▶ _Excerpted text_
By stepping through the code, I think I've found the issue in this code (originally introduced in this commit in this PR, but now found here):

        sort = sorted(unbool(i) for i in container)
        sliced = itertools.islice(sort, 1, None)

        for i, j in zip(sort, sliced):
            return not _sequence_equal(i, j)

Notice that the for loop will always return on the first iteration, without examining subsequent values.

This code looks like it's supposed to be seeing if any two successive elements is the same, but with the return statement it would only detect unique constraint violations between the first two elements.

I think this bug has escaped notice so far for two reasons:

I wonder if this code is instead supposed to be:

         sort = sorted(unbool(i) for i in container)
         sliced = itertools.islice(sort, 1, None)

         for i, j in zip(sort, sliced):
-            return not _sequence_equal(i, j)
+            if _sequence_equal(i, j):
+                return False

For what it's worth, here's some noddy test code I put together to explore the issue:

def test(container):
    print(f"uniq({container}) = {uniq(container)}")

TEST_CASES = [
    [],
    [1],
    [1, 2],
    [1, 2, 3, 4, 5],
    [1, 2, 3, 3, 5],
    [1, 1, 3, 4, 5],

    ["a"],
    ["a", "b"],
    ["a", "b", "c", "d", "e"],
    ["a", "b", "c", "c", "e"],
    ["a", "a", "c", "d", "e"],
]

for test_case in TEST_CASES:
    test(test_case)

And here is the output I got:

uniq([]) = True
uniq([1]) = True
uniq([1, 2]) = True
uniq([1, 2, 3, 4, 5]) = True
uniq([1, 2, 3, 3, 5]) = False
uniq([1, 1, 3, 4, 5]) = False
uniq(['a']) = True
uniq(['a', 'b']) = True
uniq(['a', 'b', 'c', 'd', 'e']) = True
uniq(['a', 'b', 'c', 'c', 'e']) = True
uniq(['a', 'a', 'c', 'd', 'e']) = False
Julian commented 3 years ago

Thanks for the detailed report. Any chance you're interested in a PR? The first step would be adding some tests to the official test suite here: https://github.com/json-schema-org/JSON-Schema-Test-Suite/blob/master/tests/draft2020-12/uniqueItems.json (along with the 2019 draft).

After that your suggested change looks like what was intended as well.

DrGFreeman commented 3 years ago

@Julian, I'm interested in submitting a PR in the official test suite at https://github.com/json-schema-org/JSON-Schema-Test-Suite. I got changes to the tests that can trigger the current issue. My understanding is that I should make the changes in the tests of all drafts that support the uniqueItems attribute (all)? I'm asking because here you refer to the 2020-12 and 2019 drafts only.

Julian commented 3 years ago

Great! Yes please, I believe IIRC all drafts have uniqueItems

DrGFreeman commented 3 years ago

@Julian, I see that the changes from the test suite are already merged here. If it's OK with you, I'll work on a PR to fix the current issue.

Julian commented 3 years ago

Yep, sounds great thanks again!

▶ _Written request 1_
Decide whether each statement below agrees with the bug report, answering yes or no and quoting the words of the bug report that settle it. (a) The for loop stops on its first pass without checking later values. (b) Julian asks for new tests only in the 2020-12 draft. (c) The output shows uniq(['a', 'b', 'c', 'c', 'e']) returning False.
▶ _Written request 2_
Extract, unchanged, everything in the records from the line containing "Find the location of a particular element. The" down to the last line of the records, with both ends included.

Rows of pointing data
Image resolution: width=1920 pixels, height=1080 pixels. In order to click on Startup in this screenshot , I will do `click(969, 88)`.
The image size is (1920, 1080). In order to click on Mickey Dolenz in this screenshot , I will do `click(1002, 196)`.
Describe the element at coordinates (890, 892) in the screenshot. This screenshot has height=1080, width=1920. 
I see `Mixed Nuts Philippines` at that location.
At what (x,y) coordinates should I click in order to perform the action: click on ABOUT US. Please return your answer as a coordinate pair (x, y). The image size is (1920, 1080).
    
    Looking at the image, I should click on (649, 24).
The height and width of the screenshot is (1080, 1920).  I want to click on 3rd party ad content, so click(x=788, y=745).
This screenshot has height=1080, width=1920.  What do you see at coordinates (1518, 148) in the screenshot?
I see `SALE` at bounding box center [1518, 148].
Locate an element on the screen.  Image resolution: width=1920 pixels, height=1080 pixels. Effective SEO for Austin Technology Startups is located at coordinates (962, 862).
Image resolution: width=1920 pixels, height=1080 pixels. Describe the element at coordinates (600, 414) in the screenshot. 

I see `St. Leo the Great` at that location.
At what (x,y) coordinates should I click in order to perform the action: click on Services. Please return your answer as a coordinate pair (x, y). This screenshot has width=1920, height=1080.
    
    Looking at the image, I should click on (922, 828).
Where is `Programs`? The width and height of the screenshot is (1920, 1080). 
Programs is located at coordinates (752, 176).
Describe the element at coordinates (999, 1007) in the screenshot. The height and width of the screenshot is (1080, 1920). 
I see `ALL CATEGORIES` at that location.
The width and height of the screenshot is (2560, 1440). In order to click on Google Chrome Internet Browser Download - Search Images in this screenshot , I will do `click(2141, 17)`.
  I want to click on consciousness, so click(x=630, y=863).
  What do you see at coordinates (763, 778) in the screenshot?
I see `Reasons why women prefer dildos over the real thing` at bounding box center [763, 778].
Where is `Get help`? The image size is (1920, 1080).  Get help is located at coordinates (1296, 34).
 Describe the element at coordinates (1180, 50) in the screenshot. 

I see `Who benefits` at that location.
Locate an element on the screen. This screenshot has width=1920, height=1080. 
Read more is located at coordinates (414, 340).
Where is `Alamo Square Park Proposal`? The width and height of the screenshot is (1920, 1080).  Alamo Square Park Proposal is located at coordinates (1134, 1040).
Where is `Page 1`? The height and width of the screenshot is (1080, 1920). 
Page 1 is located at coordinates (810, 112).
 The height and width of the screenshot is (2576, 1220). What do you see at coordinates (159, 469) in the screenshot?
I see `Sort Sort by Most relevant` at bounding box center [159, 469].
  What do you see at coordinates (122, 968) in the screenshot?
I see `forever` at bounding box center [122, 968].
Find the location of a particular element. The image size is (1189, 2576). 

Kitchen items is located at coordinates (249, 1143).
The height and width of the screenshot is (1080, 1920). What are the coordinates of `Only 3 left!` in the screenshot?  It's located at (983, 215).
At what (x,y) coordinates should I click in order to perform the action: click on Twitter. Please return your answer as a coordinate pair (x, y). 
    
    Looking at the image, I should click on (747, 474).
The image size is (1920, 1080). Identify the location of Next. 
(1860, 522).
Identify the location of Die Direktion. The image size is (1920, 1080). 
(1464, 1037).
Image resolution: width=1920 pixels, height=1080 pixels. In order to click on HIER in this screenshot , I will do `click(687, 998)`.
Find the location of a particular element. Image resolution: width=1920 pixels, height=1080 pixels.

▶ _Correct result 1_
(a) Yes: "Notice that the for loop will always return on the first iteration, without examining subsequent values."
(b) No: "(along with the 2019 draft)"
(c) No: "uniq(['a', 'b', 'c', 'c', 'e']) = True"

▶ _Correct result 2_
Find the location of a particular element. The image size is (1189, 2576). 

Kitchen items is located at coordinates (249, 1143).
The height and width of the screenshot is (1080, 1920). What are the coordinates of `Only 3 left!` in the screenshot?  It's located at (983, 215).
At what (x,y) coordinates should I click in order to perform the action: click on Twitter. Please return your answer as a coordinate pair (x, y). 
    
    Looking at the image, I should click on (747, 474).
The image size is (1920, 1080). Identify the location of Next. 
(1860, 522).
Identify the location of Die Direktion. The image size is (1920, 1080). 
(1464, 1037).
Image resolution: width=1920 pixels, height=1080 pixels. In order to click on HIER in this screenshot , I will do `click(687, 998)`.
Find the location of a particular element. Image resolution: width=1920 pixels, height=1080 pixels.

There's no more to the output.